At what point do we decide what is normal and what is an ‘enhancement’? What if, and I can’t really imagine this, an able bodied runner decided to have his legs amputated in favor of prosthetic limbs that made him run faster? Would this person be allowed to compete? What if an athlete had surgery that allowed him to perform at a higher level? With this ruling, the lines of what is an acceptable modification in an athlete has been further blurred and a controversy that is already at the forefront of popular culture has been extended.
Any of you who were Friends fans (and who hasn’t been at some point in the last 15 years) will remember the episode where Chandler wants to ‘quit the gym’. The episode is a bit over the top with extremely attractive membership personnel who keep everyone from successfully canceling their membership. While this doesn’t really have any basis in reality (at least not in my experience), but changing Gyms is a bit of a traumatic experience.
About a year and a half ago I changed gyms. My old gym was a long time local establishment. Great facility, but it had it’s drawbacks, mostly in the service area. The pricing was a bit high, there were lots of days the facility was closed and the staff spent the last two hours of the day vacuuming and cleaning. I typically went from 8-10pm, which were always the hours they were cleaning. I finally got tired of paying a premium price to listen to vacuums and get sprayed with bleach, so I changed facilities.
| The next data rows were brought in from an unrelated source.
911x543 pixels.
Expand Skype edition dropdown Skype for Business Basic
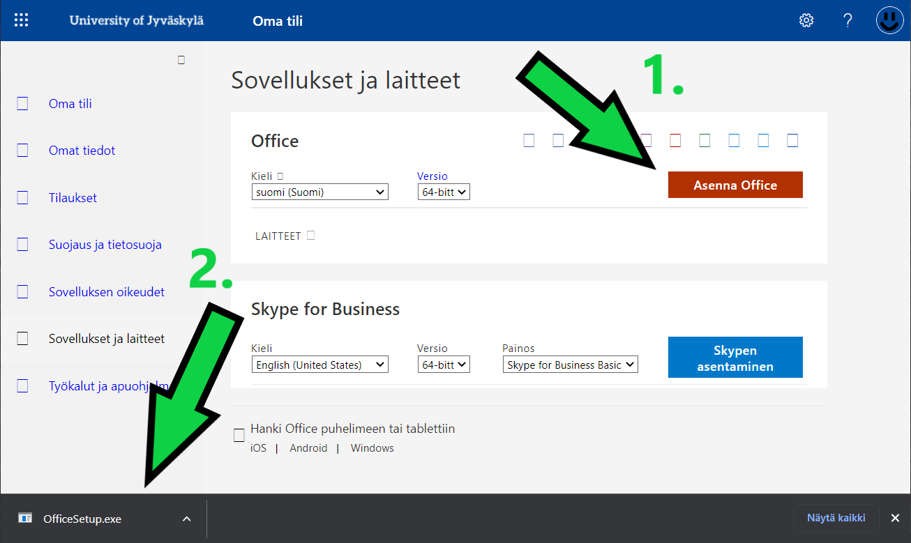[570, 365]
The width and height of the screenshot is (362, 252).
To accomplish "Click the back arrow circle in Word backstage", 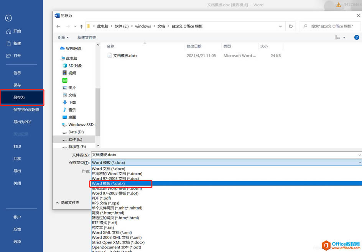I will coord(8,18).
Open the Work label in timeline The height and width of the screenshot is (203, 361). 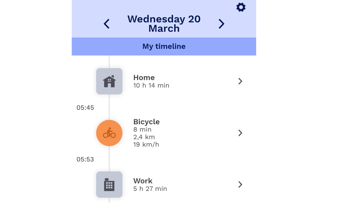coord(143,181)
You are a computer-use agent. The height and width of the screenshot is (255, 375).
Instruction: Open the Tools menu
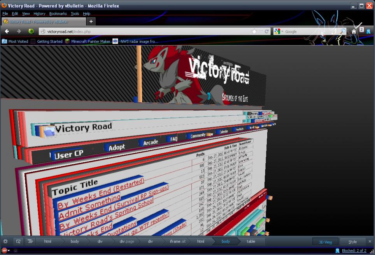(x=75, y=14)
My new Gym is a 24 hour facility, lower priced than the previous place, but it has it’s drawbacks. First off it’s small, only about 10 cardio machines and a handful of weights and machines. That’s not really so bad, but they also don’t have locker rooms. There are two unisex bathrooms, so if you want to show up without your workout gear on, you have to wait for one of them to be open. The other thing I don’t like, and this may sound funny, it’s not very busy. Back when I was working in an office, I liked it when the gym was quiet. Now that I’m self employed, work from home, and just hang out with the dogs all day long, I kind of crave human company. Not nearly as much fun to go to an empty gym.
So here’s my dilemma. The city I live in offers some very good facilities. They include a pool, great workout facility, basketball courts and locker rooms. Pretty much full service, and actually $5/month cheaper than my current membership. Downsides? I don’t know how busy they are. That might be annoying. Also, it is about 5 minutes further away from my house than my current gym. The other thing is it’s a public facility. There has been a recent debate about how the facilities are losing money and have to have tax dollars to stay open. So is it evil of me to join the cheaper, tax funded location than to support the independent (well franchised) facility? Is it fair to independent facilities when the city provides a better service at a loss so they can be cheaper than their competitors? Is it right that independent businesses have to compete with these publicly funded gyms?
I don’t know, but I think I’m going to change.